Modeling Mesophotic Coral Distributions in the Au’au Channel, Hawaii
Project Status: This project began in January, 2011 and was completed in May, 2012
We developed predictive maps of the distribution of selected hard corals living in the mesophotic zone (30-150 meters deep) in and around the Au’au Channel, Hawai’i. This work is designed to support the management plan review process currently underway at the Humpback Whale National Marine Sanctuary, and provide baseline data for future management decisions. Prior to this project, very little information existed regarding the essential fish habitat provided by these deeper hard corals.

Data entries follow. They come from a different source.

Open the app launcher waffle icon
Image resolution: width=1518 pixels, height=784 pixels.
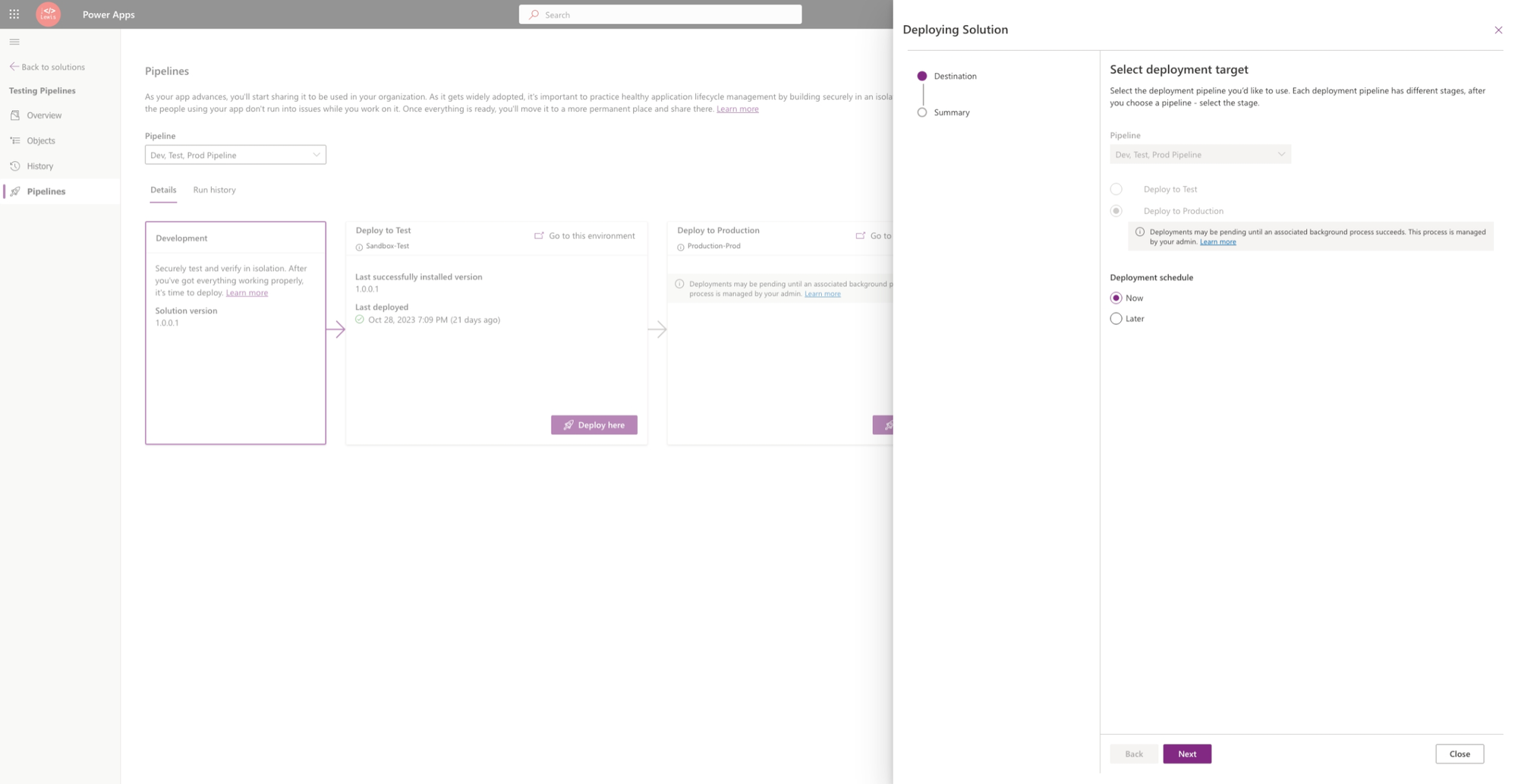(x=14, y=14)
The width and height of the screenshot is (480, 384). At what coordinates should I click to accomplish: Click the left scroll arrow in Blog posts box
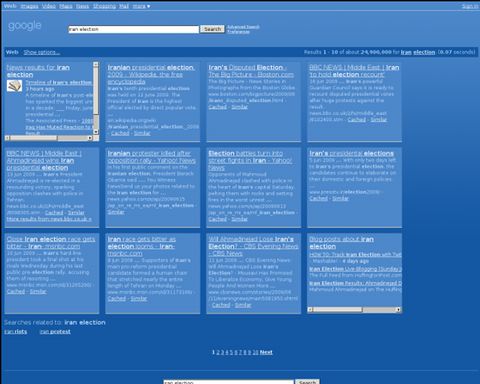click(x=310, y=310)

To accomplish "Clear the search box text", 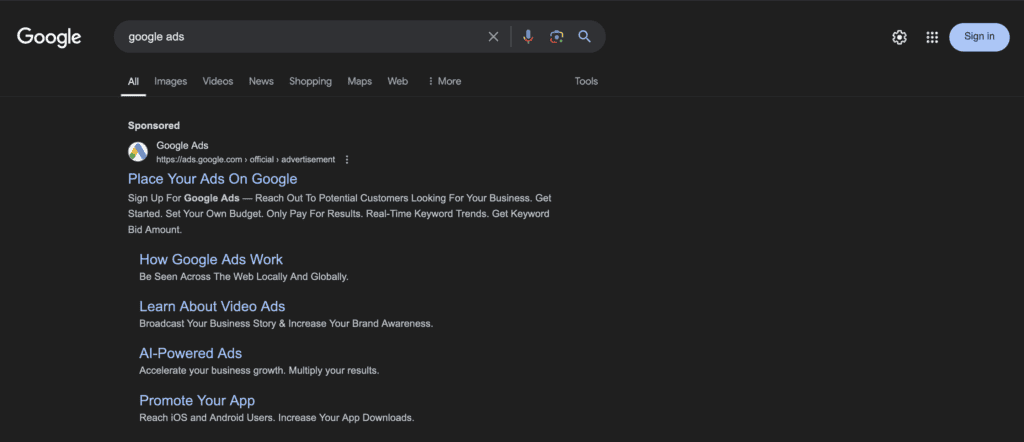I will click(493, 37).
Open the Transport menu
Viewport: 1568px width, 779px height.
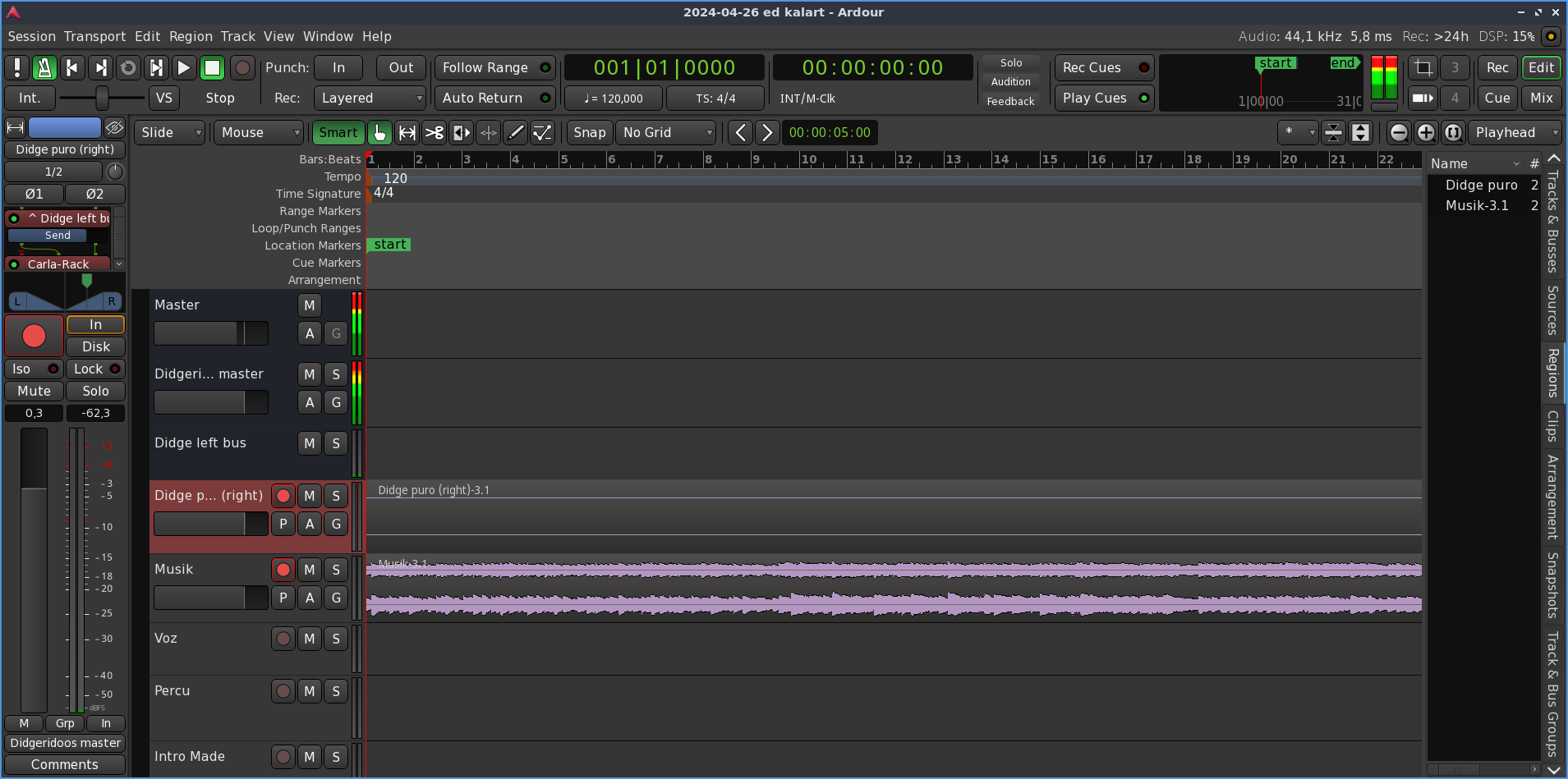(94, 36)
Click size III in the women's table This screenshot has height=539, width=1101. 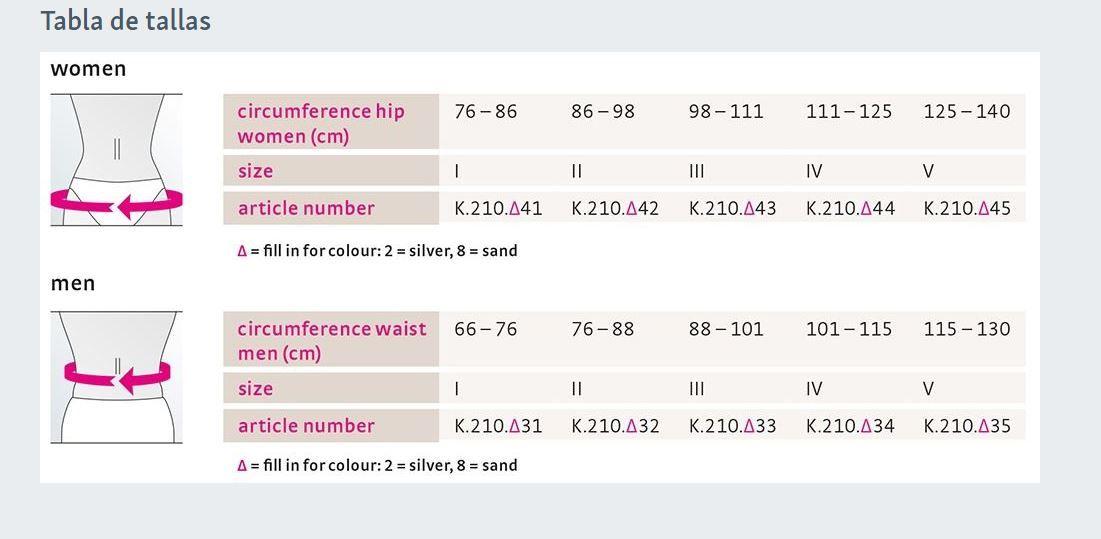696,171
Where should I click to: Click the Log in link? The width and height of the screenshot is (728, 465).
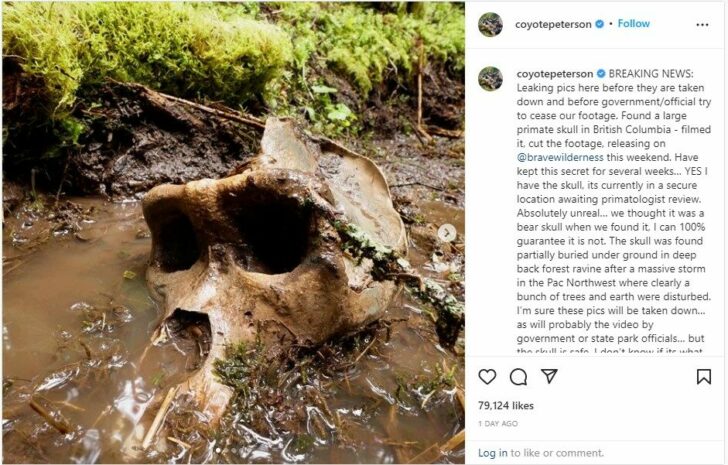pos(493,453)
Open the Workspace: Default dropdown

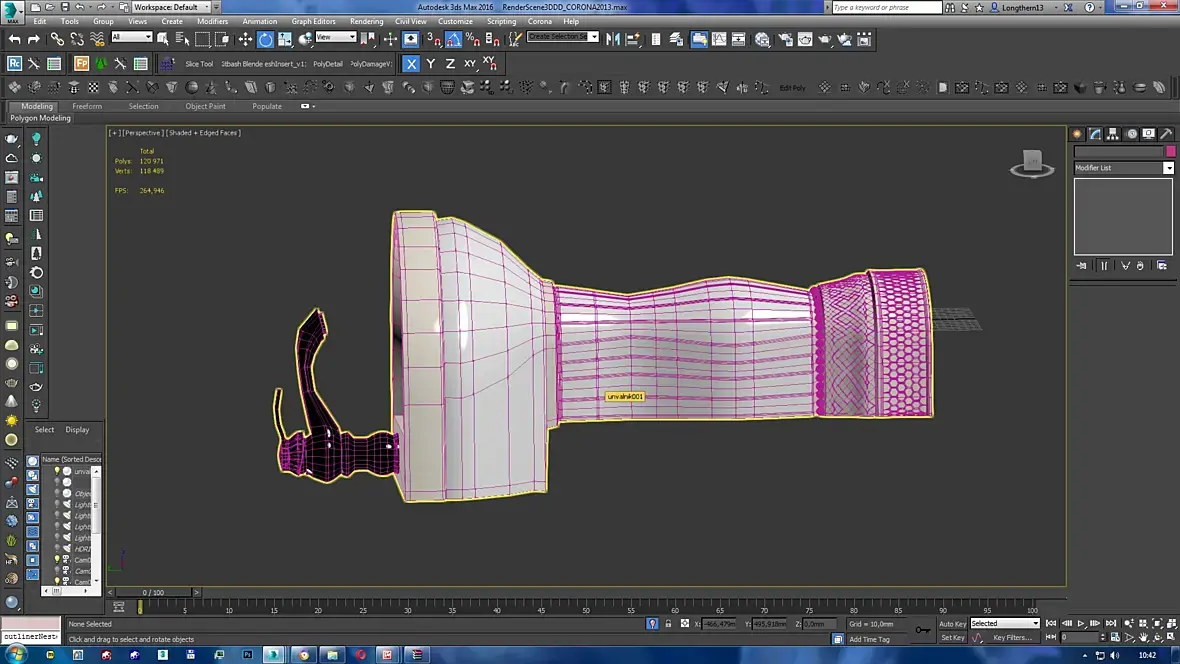coord(170,7)
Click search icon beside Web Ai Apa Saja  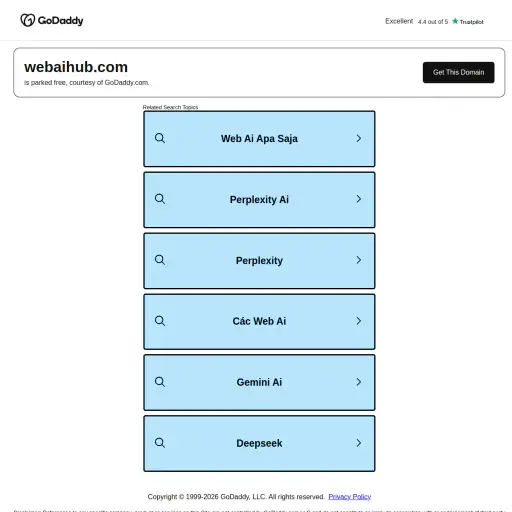[x=160, y=138]
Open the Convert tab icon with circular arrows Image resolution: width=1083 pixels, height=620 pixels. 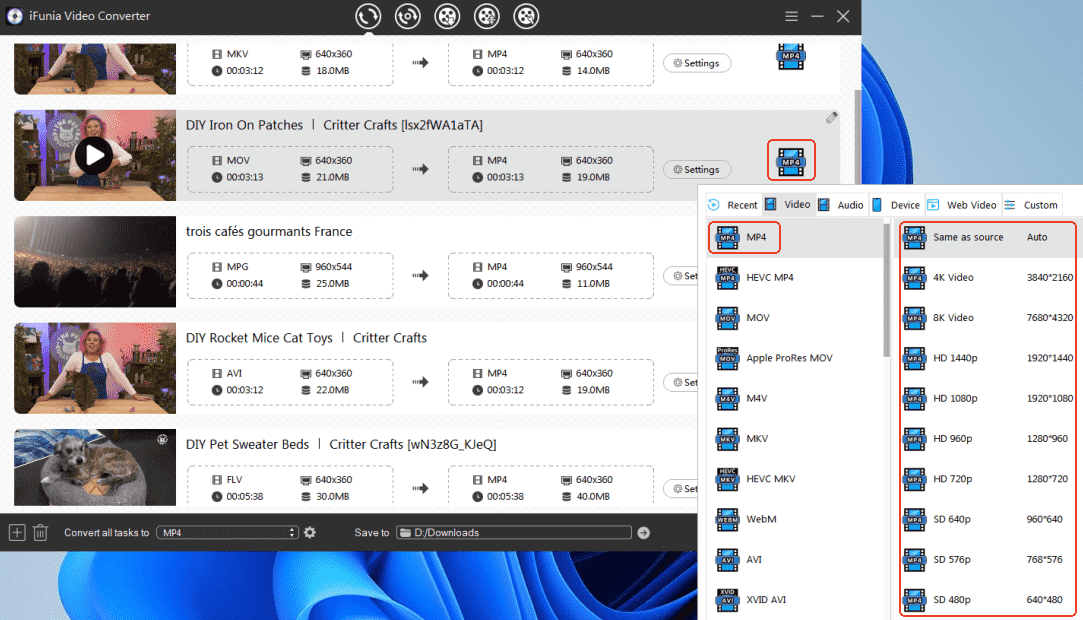pyautogui.click(x=368, y=16)
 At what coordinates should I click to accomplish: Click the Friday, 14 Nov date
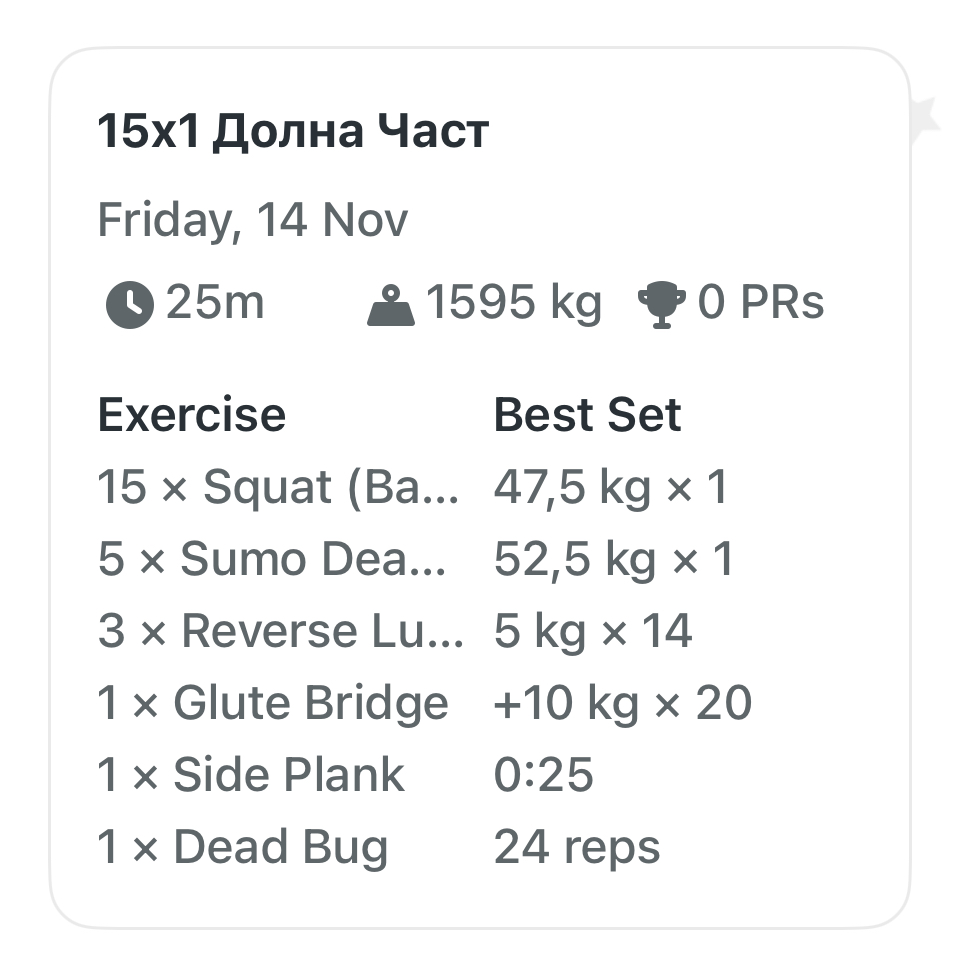(x=252, y=220)
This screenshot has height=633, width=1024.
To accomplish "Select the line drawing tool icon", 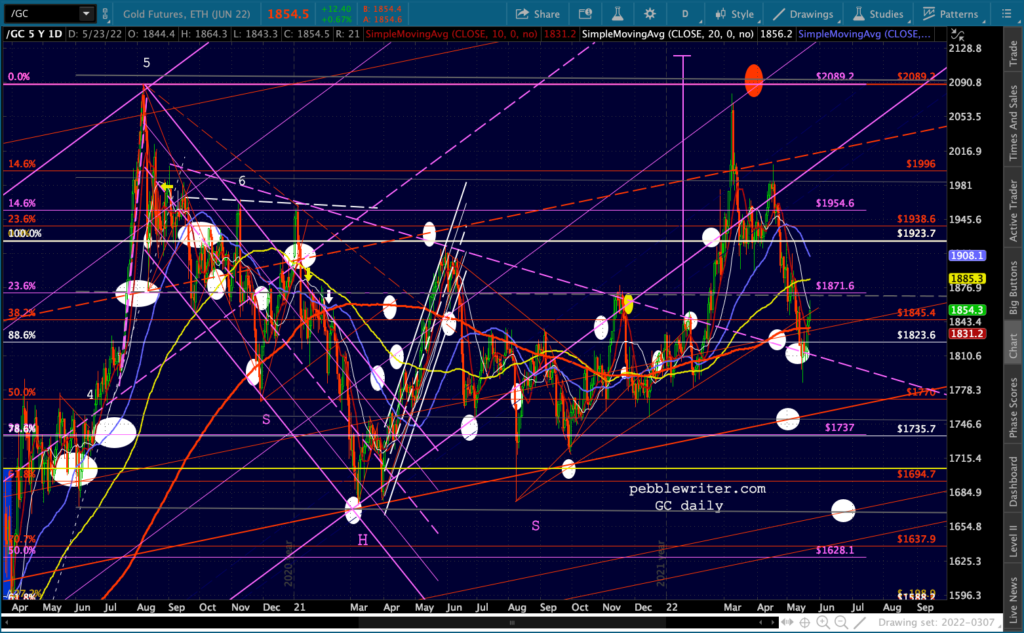I will coord(859,623).
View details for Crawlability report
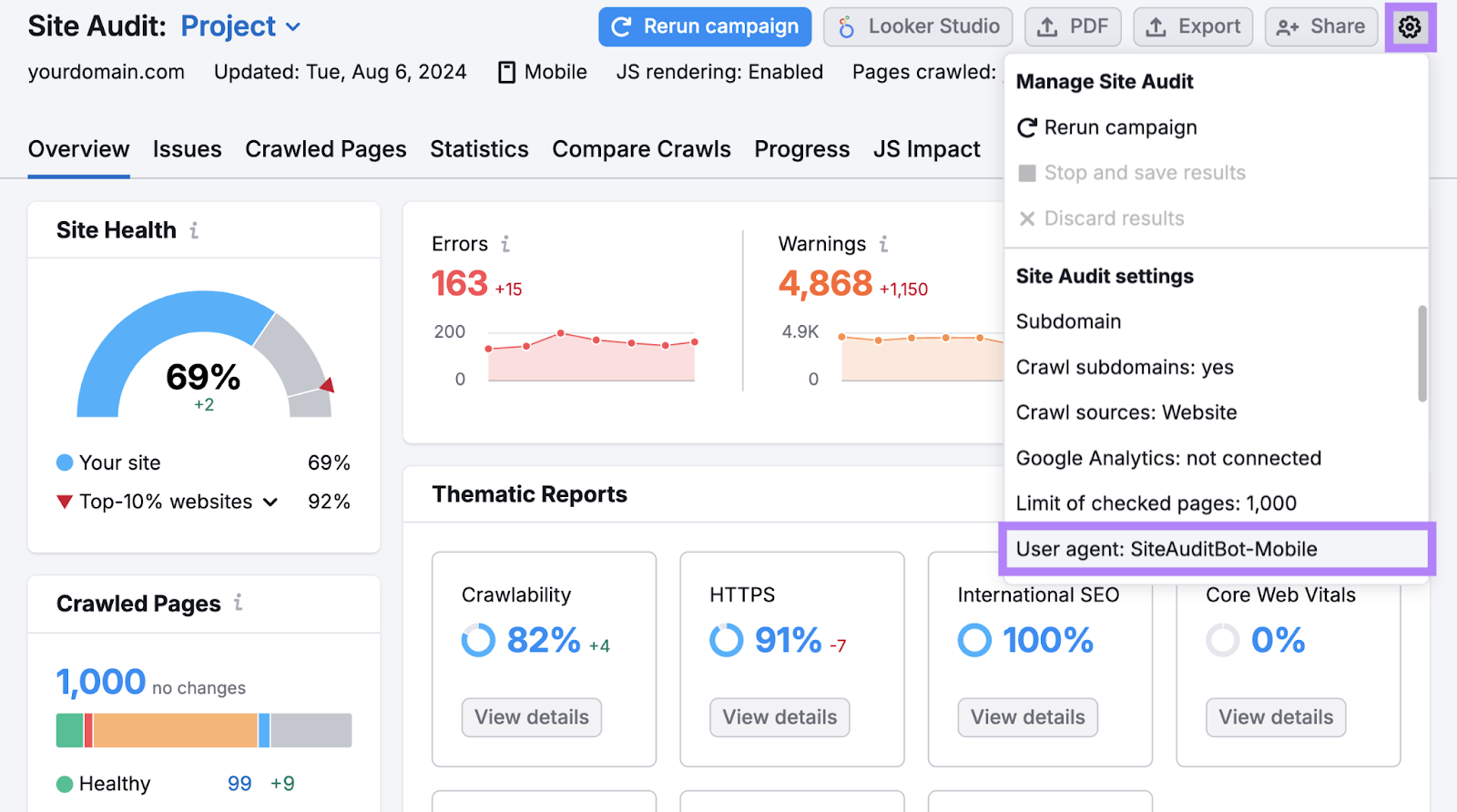 (x=532, y=717)
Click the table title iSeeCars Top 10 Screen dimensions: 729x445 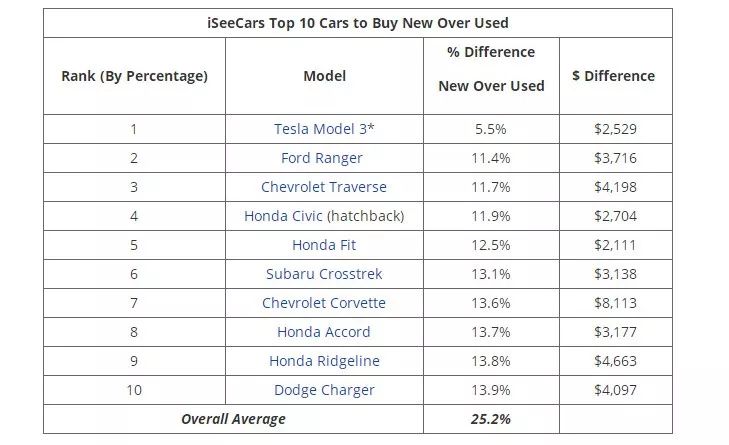357,23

The Humpback Whale National Marine Sanctuary (HIHWNMS) is located off the main Hawaiian Islands, and was created by Congress in 1992 to protect humpback whales and their habitat in Hawai`i. The Sanctuary is one of the world's most important humpback whale habitats, but also serves as a home to other marine life: whales, dolphins, sea turtles, marine birds, reef fish, invertebrates and mesophotic coral ecosystems (MCEs). MCEs are light-dependent coral communities that occur in the deeper part (30 – 150 m) of the photic zone in tropical and subtropical regions. Mesophotic corals play an important role in shaping the ecological communities in deeper waters because they provide habitat and refuge for many reef fish and invertebrate species. In order for the Sanctuary to shift from single species management (i.e., of humpback whales) to an ecosystem based approach, the Sanctuary needs more information about the status and functions of biotic ecosystem components, including MCEs.
What we did
We developed a spatial model with a map of mesophotic hard coral presence from 30 to 150 meters in and around the Au’au Channel, Hawai’i using readily-available bathymetry (depth), PAR (photo-synthetically active radiation), water temperature, water currents and underwater videos describing MCE presence. The MCE presence data used in this project was the result of work conducted by the Bishop Museum, Hawaii Division of Aquatic Resources, NOAA NMFS Pacific Island Fisheries Science Center and the University of Hawaii, which was funded under NCCOS’ Center for Sponsored Coastal Ocean Research’s Deep Coral Reef Ecosystem Studies Program. The predictor information (i.e., bathymetry, PAR, temperature and currents) were collected by the U.S. Geological Survey, University of Hawaii,and the National Aeronautics and Space Administration. The modeling portion of this project was funded by the HIHWNMS to support their management plan review process.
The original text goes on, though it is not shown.